_What this task involves:_
Make an exact copy of every entry.

Saved data entries
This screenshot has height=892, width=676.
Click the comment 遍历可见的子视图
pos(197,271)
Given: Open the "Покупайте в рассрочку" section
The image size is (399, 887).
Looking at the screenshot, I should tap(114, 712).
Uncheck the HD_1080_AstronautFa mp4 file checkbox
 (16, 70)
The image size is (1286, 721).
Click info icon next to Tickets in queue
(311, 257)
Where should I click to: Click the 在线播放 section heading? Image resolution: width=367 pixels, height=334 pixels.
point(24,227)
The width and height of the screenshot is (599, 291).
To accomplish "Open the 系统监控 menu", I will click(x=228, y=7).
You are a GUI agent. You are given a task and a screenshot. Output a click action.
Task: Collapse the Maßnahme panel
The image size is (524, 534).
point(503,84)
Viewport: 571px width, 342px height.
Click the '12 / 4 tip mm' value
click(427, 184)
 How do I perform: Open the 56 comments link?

_Answer to the exercise:_
This screenshot has height=892, width=676.
Click the comment 遍历可见的子视图
pos(197,271)
Given: Open the "Покупайте в рассрочку" section
The image size is (399, 887).
Looking at the screenshot, I should tap(114, 712).
Uncheck the HD_1080_AstronautFa mp4 file checkbox
 (16, 70)
The image size is (1286, 721).
Click info icon next to Tickets in queue
(311, 257)
Where should I click to: Click the 在线播放 section heading? Image resolution: width=367 pixels, height=334 pixels.
point(24,227)
The width and height of the screenshot is (599, 291).
To accomplish "Open the 系统监控 menu", I will click(x=228, y=7).
You are a GUI agent. You are given a task and a screenshot. Output a click action.
Task: Collapse the Maßnahme panel
The image size is (524, 534).
point(503,84)
Viewport: 571px width, 342px height.
Click the '12 / 4 tip mm' value
click(427, 184)
 How do I perform: Open the 56 comments link?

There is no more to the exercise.